2. To detect people on testing video data, peopledetect.cpp loads the pre-learnt SVM, computes the HOG descriptors on different positions and scales, then merges the windows with high detection scores (outputs of binary SVM classifer).
Here is a good paper (inria) to start with.
Coming to more clearer answer, peopledetect.cpp goes through all the hog steps.
digging deeper i was more clear. Basically if you debug peopledetect.cpp goes through these steps.
Initially image is divided into several scales, scale0(1.05) is coefficient for detection window increase. For each scale of the image features are extracted from window and a classifier window is run, like above it follows scale-space pyramid method. So its pretty big computational process, very expensive, so opencv team has tried to parallelise for each scale.

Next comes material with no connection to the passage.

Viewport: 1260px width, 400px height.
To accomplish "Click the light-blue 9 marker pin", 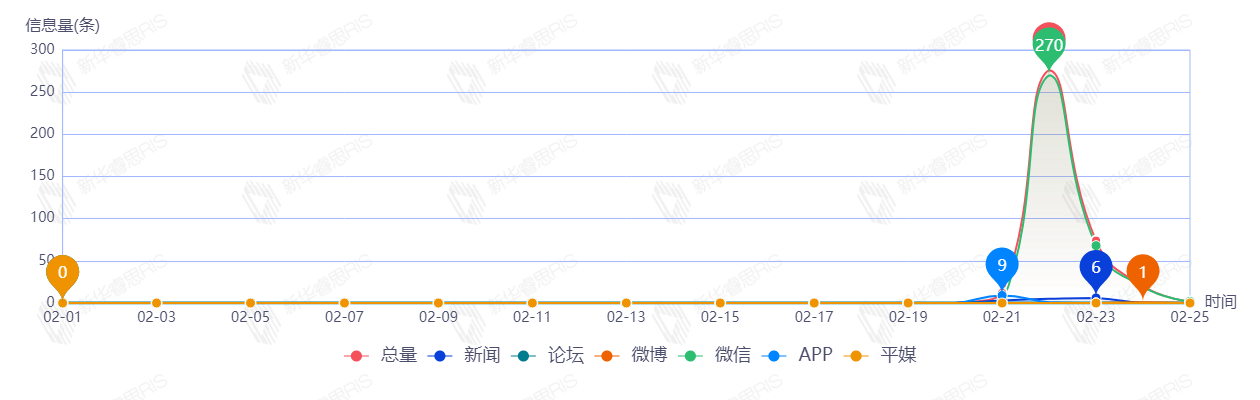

I was baffled before why i was not able to debug/go through the steps, This parallel_for_(Range(0, (int)levelScale.size()),HOGInvoker()) creates several threads where each thread works on each scale, depends how much threads or created something like this.
because of this i was not able to debug, what i did was freeze all the threads and debug only the main thread. for different scales of the image hog processing steps are
Here in peopledetect.cpp hog and classifier window are kinda combined.In a single window(64x128) both feature extraction and running classifier takes place. After this is done for each scale of the image. There are a number of pedestrian windows of different scales are often associated with this region, this is grouped using grouprectangle() function
Training SVM consist to find parameters of the max margin between postive and negative samples.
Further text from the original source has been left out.